(PASSAGE TO READ Opens)

When casting the role of Peter, the Spider-Man production team sought an actor who was not excessively tall or handsome, but who had the "heart and soul" for the audience to identify with. Maguire was Raimi's first choice for the role after he saw him in The Cider House Rules (1999). Maguire's portrayal of the character has received praise from critics and fans alike. Raimi's trilogy and Maguire's portrayal of Spider-Man are credited with contributing to the rise of superhero films in the 2000s. A number of video game adaptations were attributed to the character from Raimi's trilogy, alongside an animated series that was designed to be set within the same continuity. Maguire also voices the character in the series' tie-in video games.

(PASSAGE TO READ Closes)
(SOURCE DATA Opens)

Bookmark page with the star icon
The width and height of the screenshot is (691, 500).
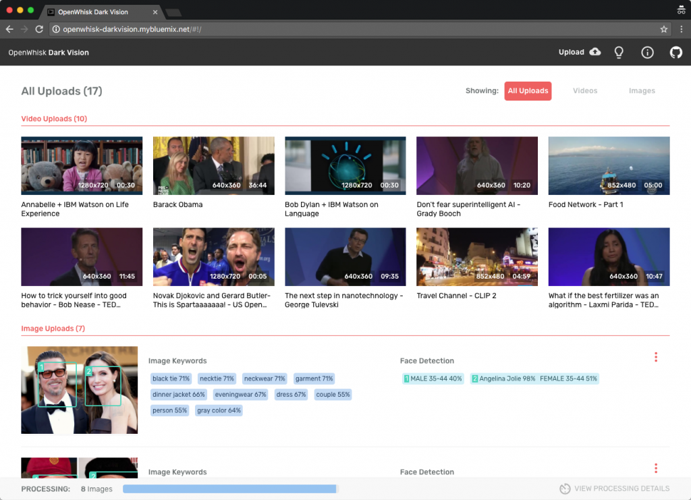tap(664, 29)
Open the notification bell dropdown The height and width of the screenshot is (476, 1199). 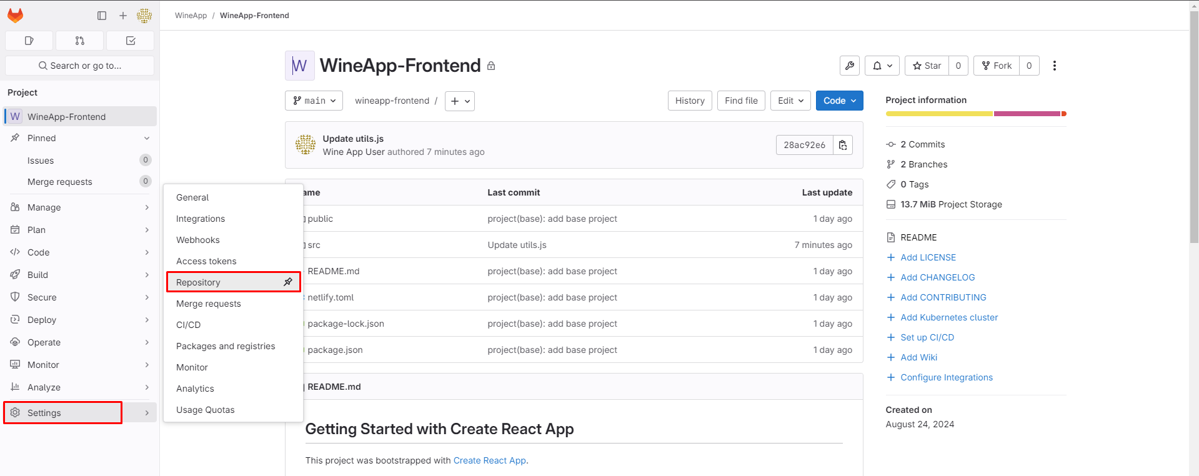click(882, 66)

(SOURCE DATA Closes)
(SOURCE DATA Opens)

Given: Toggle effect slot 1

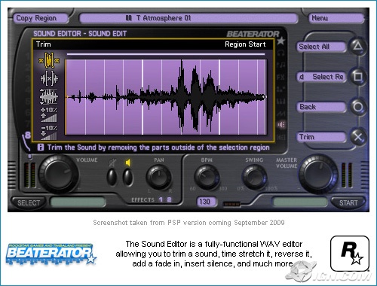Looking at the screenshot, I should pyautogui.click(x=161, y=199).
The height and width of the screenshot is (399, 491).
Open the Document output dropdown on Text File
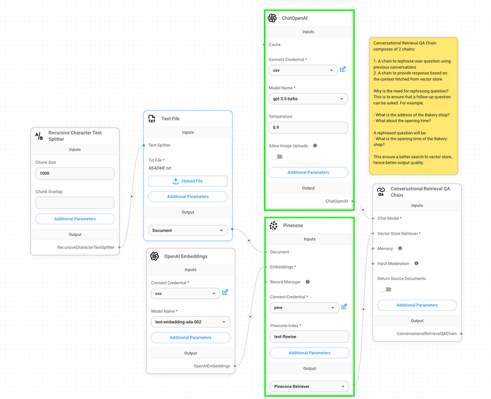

(SOURCE DATA Closes)

* YOUR GOAL:
Retype the passage on Tobey Maguire's Spider-Man word for word, starting at the words "When casting the" and ending after the words "tie-in video games.".

* RESULT BELOW:
When casting the role of Peter, the Spider-Man production team sought an actor who was not excessively tall or handsome, but who had the "heart and soul" for the audience to identify with. Maguire was Raimi's first choice for the role after he saw him in The Cider House Rules (1999). Maguire's portrayal of the character has received praise from critics and fans alike. Raimi's trilogy and Maguire's portrayal of Spider-Man are credited with contributing to the rise of superhero films in the 2000s. A number of video game adaptations were attributed to the character from Raimi's trilogy, alongside an animated series that was designed to be set within the same continuity. Maguire also voices the character in the series' tie-in video games.